Incremental information extraction using tree-based context representations

  • Authors:
  • Christian Siefkes

  • Affiliations:
  • Berlin-Brandenburg Graduate School in Distributed Information Systems, Database and Information Systems Group, Freie Universität Berlin, Berlin, Germany

  • Venue:
  • CICLing'05 Proceedings of the 6th international conference on Computational Linguistics and Intelligent Text Processing
  • Year:
  • 2005

Quantified Score

Hi-index 0.00

Visualization

Abstract

The purpose of information extraction (IE) is to find desired pieces of information in natural language texts and store them in a form that is suitable for automatic processing. Providing annotated training data to adapt a trainable IE system to a new domain requires a considerable amount of work. To address this, we explore incremental learning. Here training documents are annotated sequentially by a user and immediately incorporated into the extraction model.
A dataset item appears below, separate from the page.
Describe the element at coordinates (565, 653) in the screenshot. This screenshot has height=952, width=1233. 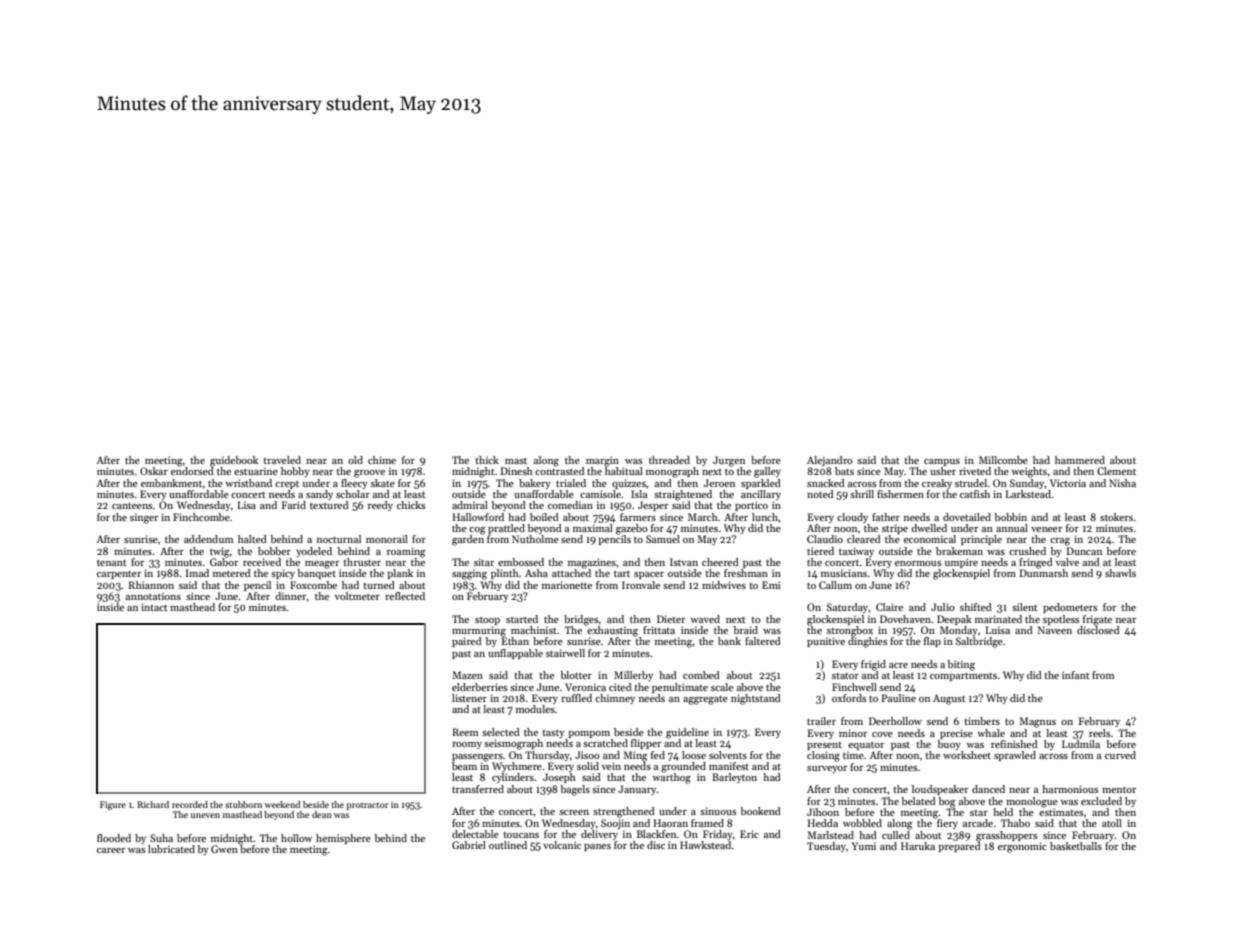
I see `stairwell` at that location.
Thus the system can support the user by proposing extractions based on the current extraction model, reducing the workload of the user over time. We introduce an approach to modeling IE as a token classification task that allows incremental training. To provide sufficient information to the token classifiers, we use rich, tree-based context representations of each token as feature vectors. These representations make use of the heuristically deduced document structure in addition to linguistic and semantic information. We consider the resulting feature vectors as ordered and combine proximate features into more expressive joint features, called “Orthogonal Sparse Bigrams” (OSB). Our results indicate that this setup makes it possible to employ IE in an incremental fashion without a serious performance penalty.